» **To be done**
Reproduce the passage of the malware analysis below verbatim, from "The very first" to "download a file.".

--- Text excerpt ---

This yara rule will only find the two property sheets once the document has been decompressed.

File 1:

The very first sample I could find in my repository was from March 22 2022 on Twitter by @pr0xylife located here. The final malware was ID as IceID.

Taking a look at the vba we see where it is getting one of two properties depending on if it detects as a 32 or 64 bit system.

The highlighted string shows the call to the reverse string function that will get a value from “ActiveDocument.CustomDocumentProperties” and then reverse the string.

Looking at the value that gets called here we see it will download a file.

That downloaded file will end up getting loaded by the “Loader’ embedded in the shellcode.

We can see here that the shellcode starts with a 0x90 or a NOP (No Operation).

Here we see that the shellcode will build a series of stack strings/ api calls to load the loader.

--- Given data ---

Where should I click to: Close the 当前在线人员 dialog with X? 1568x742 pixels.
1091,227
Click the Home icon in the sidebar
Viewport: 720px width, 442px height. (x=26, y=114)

---

» **Output for this task**
The very first sample I could find in my repository was from March 22 2022 on Twitter by @pr0xylife located here. The final malware was ID as IceID.

Taking a look at the vba we see where it is getting one of two properties depending on if it detects as a 32 or 64 bit system.

The highlighted string shows the call to the reverse string function that will get a value from “ActiveDocument.CustomDocumentProperties” and then reverse the string.

Looking at the value that gets called here we see it will download a file.